Inflammation in OA is known to be associated with activation of host angiogenesis [24]. VEGF is one of the most potent proangiogenic stimuli of neovascularization. Furthermore, the capacity of VEGF to mediate chemotaxis, raise vascular permeability for neutrophil influx and activate MMPs in chondrocytes suggests a central function in catabolic pathways of OA joints [9, 25]. In addition to the involvement of VEGF in the development of OA, VEGF has biological importance in cartilage metabolism during rheumatoid arthritis. The initial growth and invasion of the synovial pannus tissue contributes to the subsequent cartilage destruction. Blockade of VEGFR-I resulted in reduced intensity of clinical manifestations and prevented joint destruction in a mouse model of rheumatoid arthritis [26]. It is obvious that tissues other than cartilage are participating in these processes, especially the surrounding synovial tissue. This reflects the findings of Felson and coworkers [27], who declared OA to be a disease involving the whole joint. In summary, these data support the role of VEGF in mediating destructive processes in articular joints and encouraged us to investigate the relationship between VEGF expression and ROS in articular cartilage. Focusing on other cell types, such as glomerular podocytes, endothelial cells and skeletal muscle fibres, a correlation between ROS and VEGF is described, but the results were contradictory [28, 29].

Here, we demonstrate increased VEGF mRNA expression and production in cultured human chondrocytes and articular cartilage explants after challenge by ROS donors. We conclude that the observed increase in VEGF content in synovial fluid of OA joints is produced partly by articular chondrocytes and consistent with previous findings from this and other laboratories, which showed an increase in VEGF content in OA cartilage [8, 10, 11]. The observation that the concentration of VEGF is positively correlated to joint destruction and vascularization of synovial membrane in rheumatoid arthritis [30] suggests the potential impact of VEGF in the pathophysiology of OA.

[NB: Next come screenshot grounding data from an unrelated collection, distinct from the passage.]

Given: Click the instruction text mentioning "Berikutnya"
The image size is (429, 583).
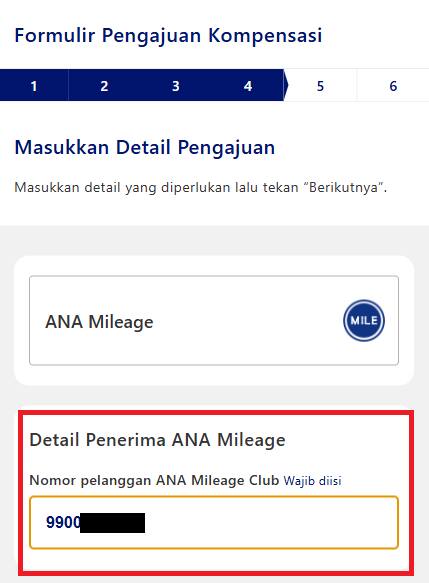Looking at the screenshot, I should (201, 187).
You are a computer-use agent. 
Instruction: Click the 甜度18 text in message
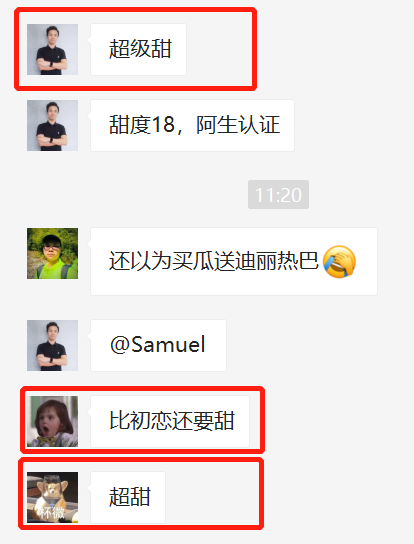click(142, 125)
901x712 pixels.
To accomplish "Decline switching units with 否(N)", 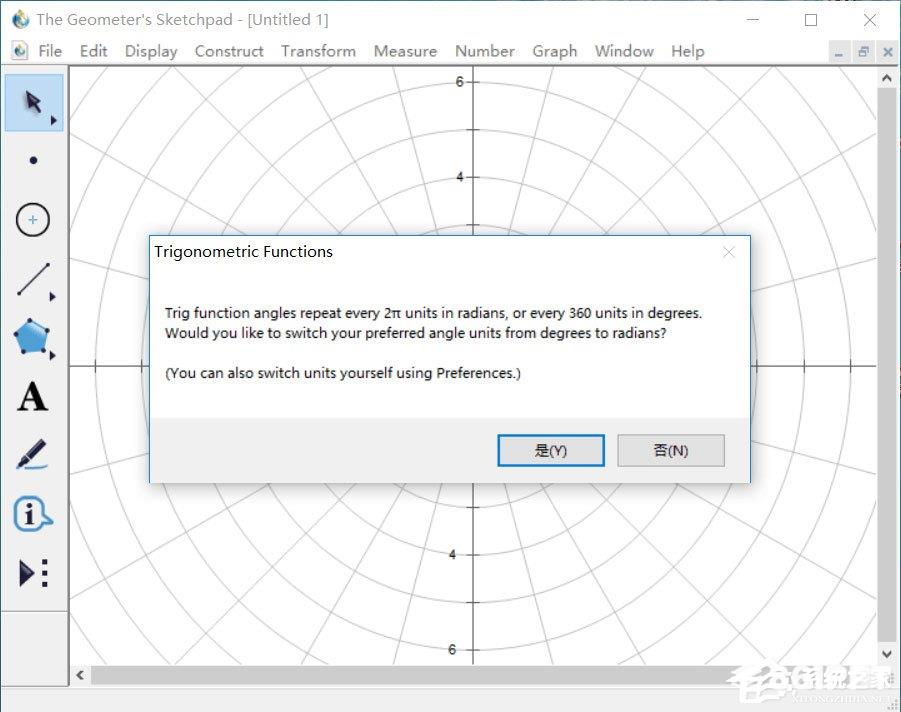I will point(671,451).
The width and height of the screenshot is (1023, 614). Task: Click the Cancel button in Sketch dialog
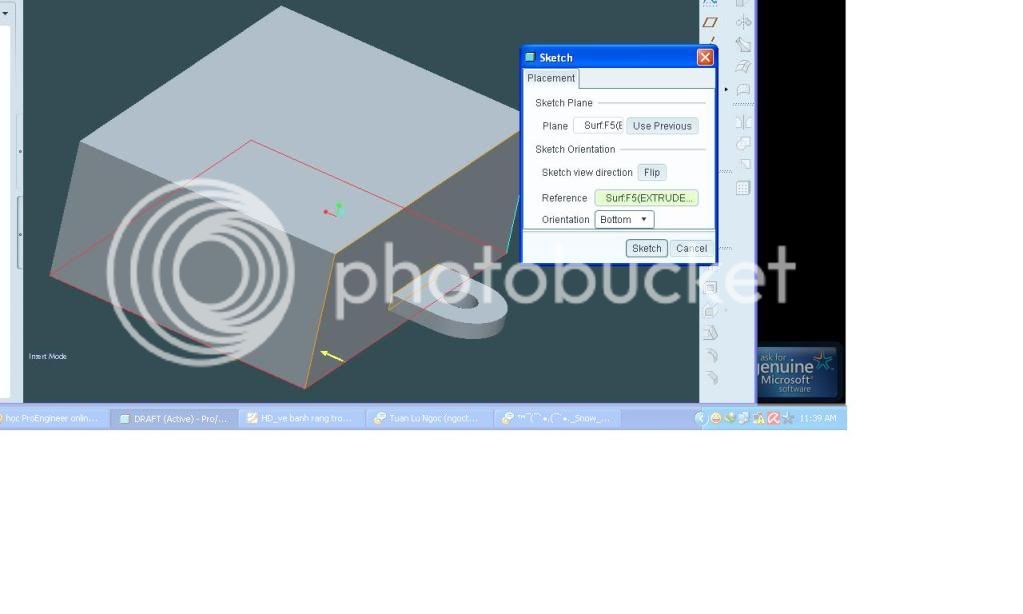[x=691, y=248]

Our demonstration of ROS-mediated induction of the angiogenic factor VEGF in human chondrocytes and articular cartilage explants is consistent with prior reports showing that NO stimulates VEGF production in chondrocytes [31]. However, we observed different responses to the two ROS donors. The NO content after stimulation with SIN-1 was up to tenfold higher than after stimulation with PMA and only SIN-1 induced upregulation of VEGFR-1 mRNA. It could be speculated that PMA induces enhanced production of O2.- within the cell, whereas SIN-1 spontaneously decomposes to O2.-. A possible mechanism by which PMA increases the level of VEGF is the activation of AP-1 (activator protein 1), with subsequent activation of the TPA (12-O-tetradecanoylphorbol-13-acetate) element of the VEGF promoter. The mode of action of SIN-1 is presumably by an increase in HIF-1α (hypoxia inducible factor subunit alpha). Future studies are necessary to investigate the signal transduction pathways of PMA and SIN-1 in chondrocytes.

Conclusion

By amplifying distinct ROS-dependent destructive pathways in cartilage and joints, VEGF seems to have a crucial role in the degeneration of articular cartilage by promoting neoangiogenesis in the emerging synovial tissue and stimulating cartilage matrix-degrading pathways. Interestingly, do the splice variants of young donors differ from those of old donors? VEGF-121 and VEGF-165 have high angiogenic potencies and lead to a rapid and strong invasion of blood vessels. Therefore, in the long term, a new understanding of the mechanisms responsible for cartilage destruction in OA might enable the development of novel strategies for intervention and treatment. The functional knockout of VEGF with, for example, soluble receptors might be potential therapeutic target for the treatment of OA.